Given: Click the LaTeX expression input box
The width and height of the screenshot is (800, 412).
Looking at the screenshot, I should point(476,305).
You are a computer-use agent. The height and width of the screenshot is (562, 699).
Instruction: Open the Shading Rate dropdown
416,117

______________________________

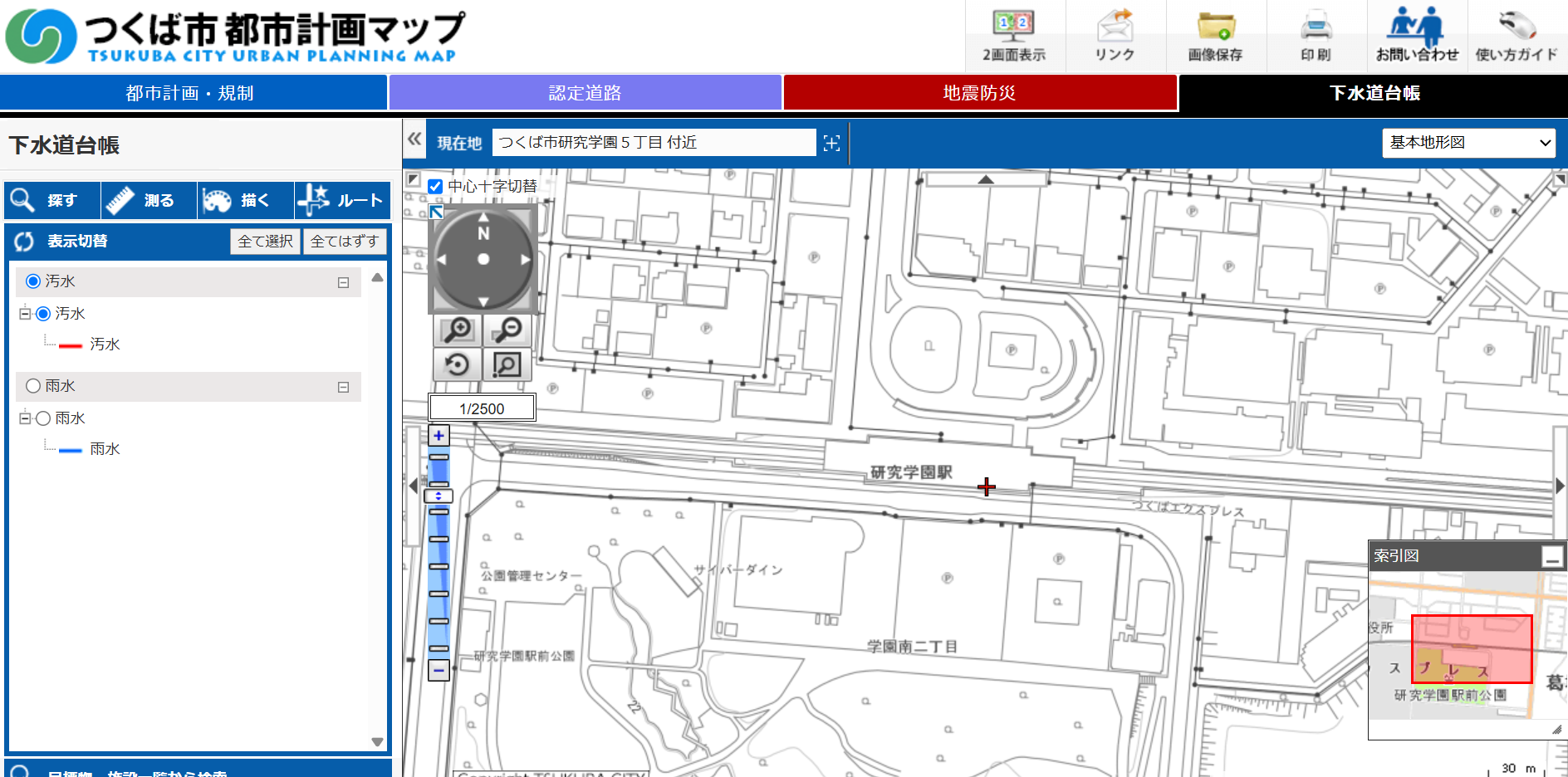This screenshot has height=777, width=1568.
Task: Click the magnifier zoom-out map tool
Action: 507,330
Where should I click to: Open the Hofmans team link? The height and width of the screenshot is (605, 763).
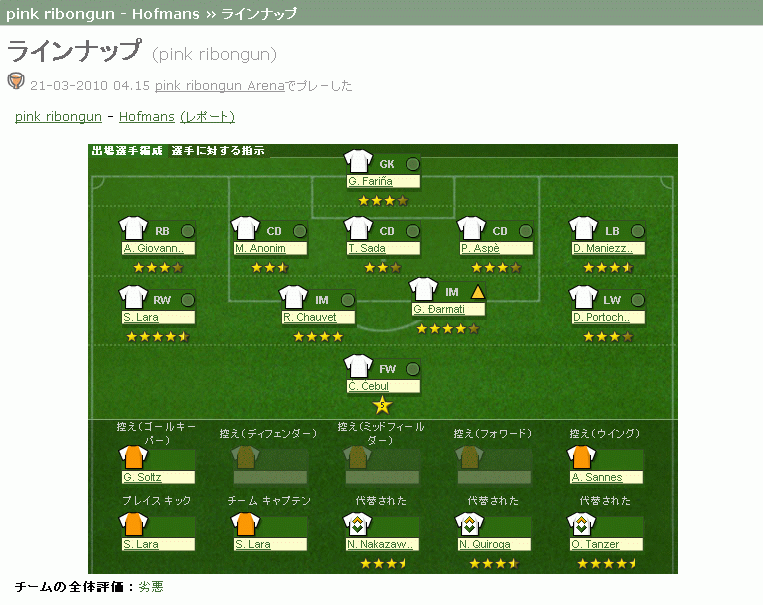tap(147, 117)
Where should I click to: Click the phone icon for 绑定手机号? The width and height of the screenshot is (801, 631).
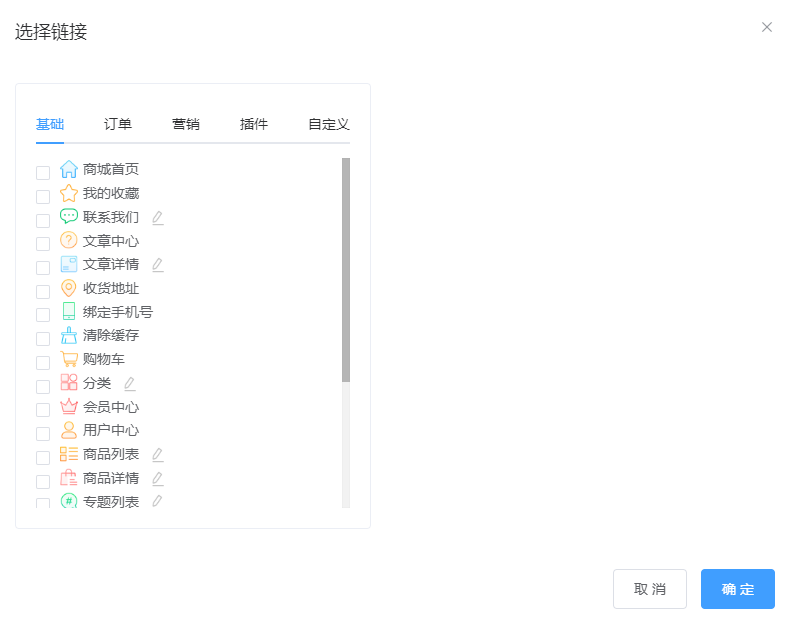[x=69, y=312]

______________________________

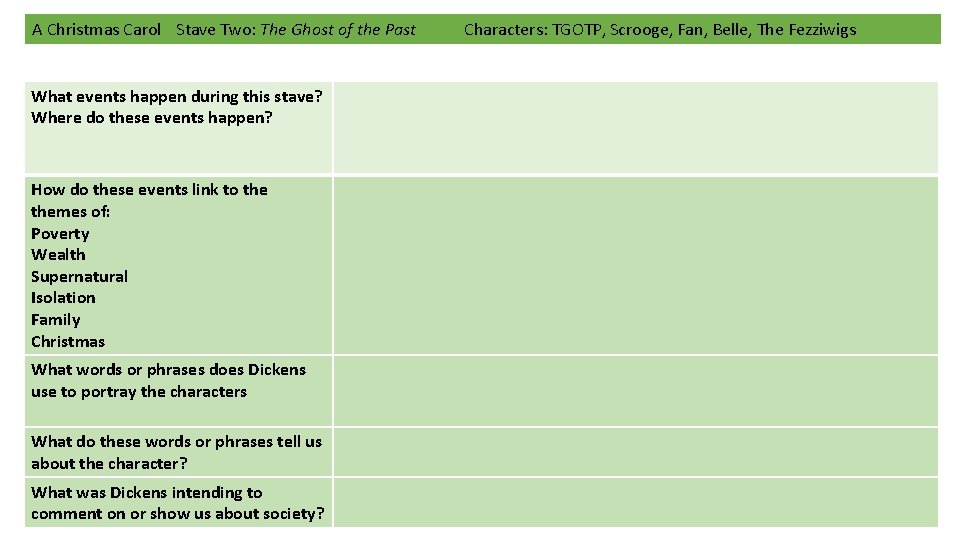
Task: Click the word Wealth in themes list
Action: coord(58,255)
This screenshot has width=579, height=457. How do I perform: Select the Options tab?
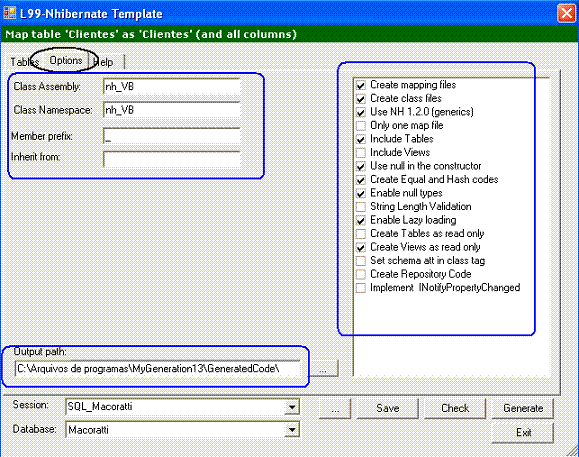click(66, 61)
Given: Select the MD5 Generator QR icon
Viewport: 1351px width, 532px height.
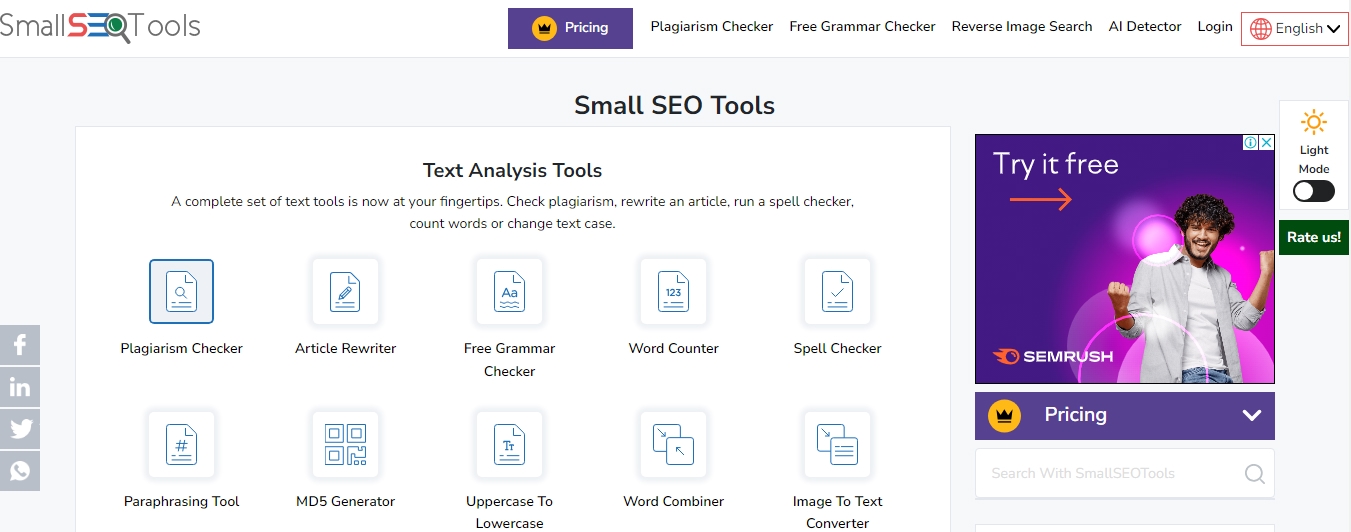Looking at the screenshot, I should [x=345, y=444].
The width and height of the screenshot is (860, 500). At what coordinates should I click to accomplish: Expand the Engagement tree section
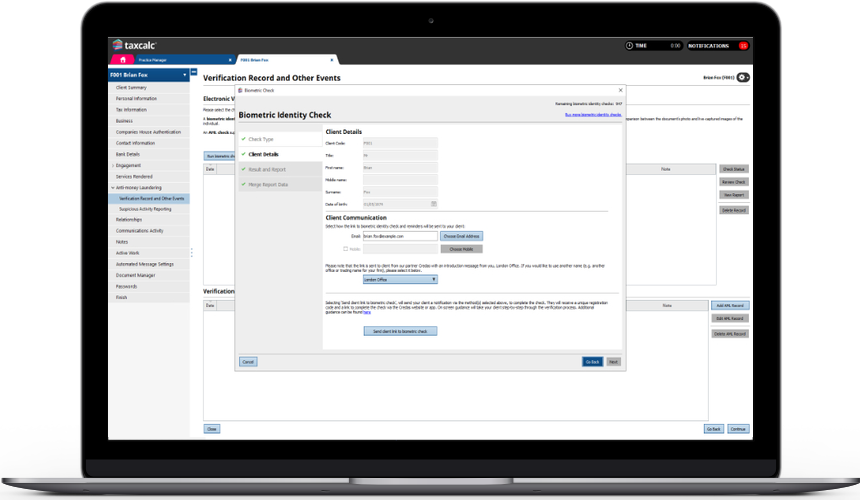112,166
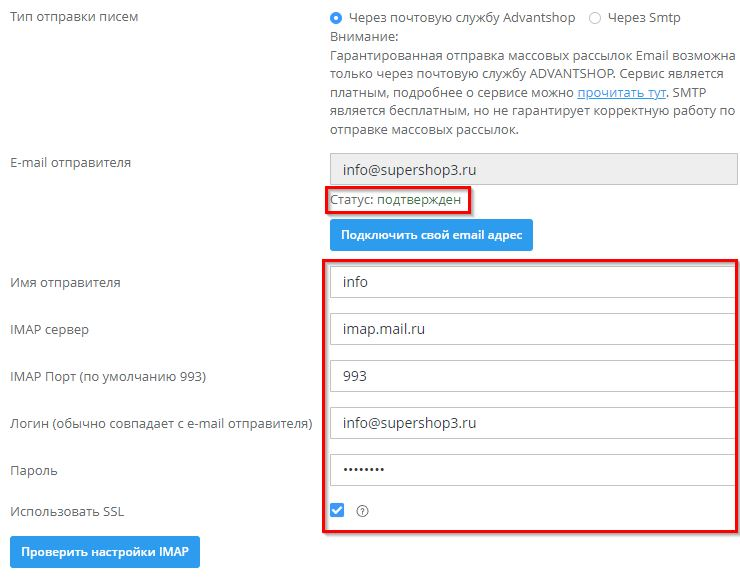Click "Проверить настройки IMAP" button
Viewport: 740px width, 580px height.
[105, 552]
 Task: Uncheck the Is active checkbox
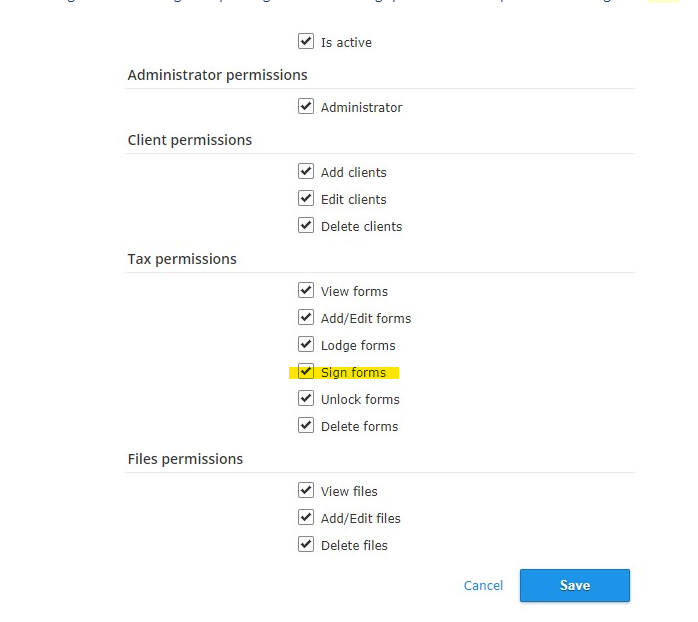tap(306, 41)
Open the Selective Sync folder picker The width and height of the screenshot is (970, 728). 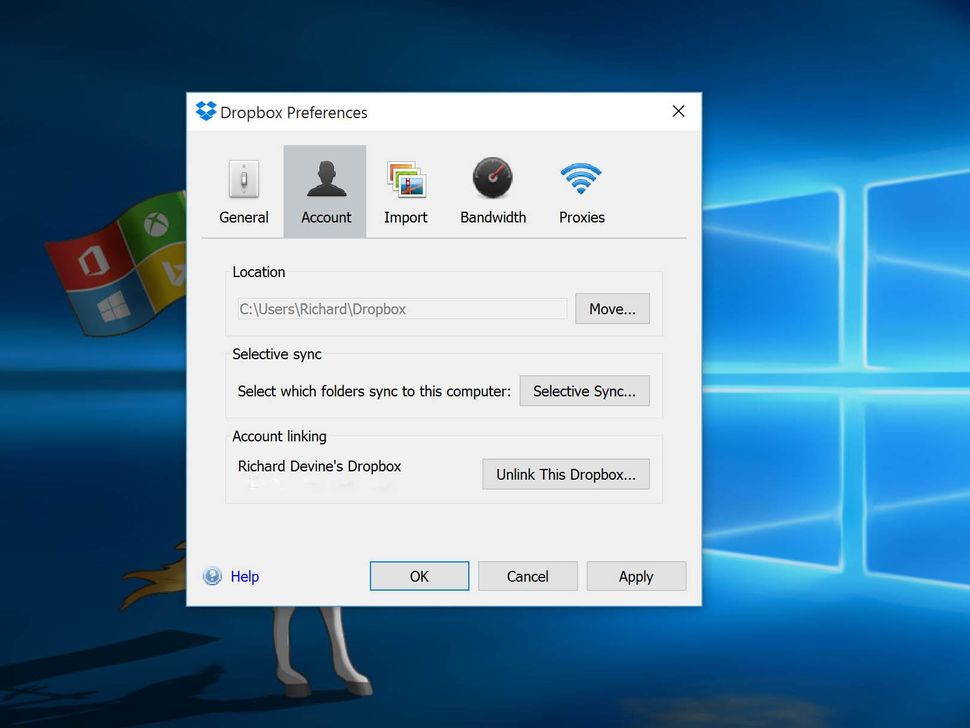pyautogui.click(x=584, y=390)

______________________________

[YOUR TASK]
Show all lines above that contain "Given".

[OUTPUT FOR THIS EXERCISE]
Given: Click the LaTeX expression input box
Given: Select the MD5 Generator QR icon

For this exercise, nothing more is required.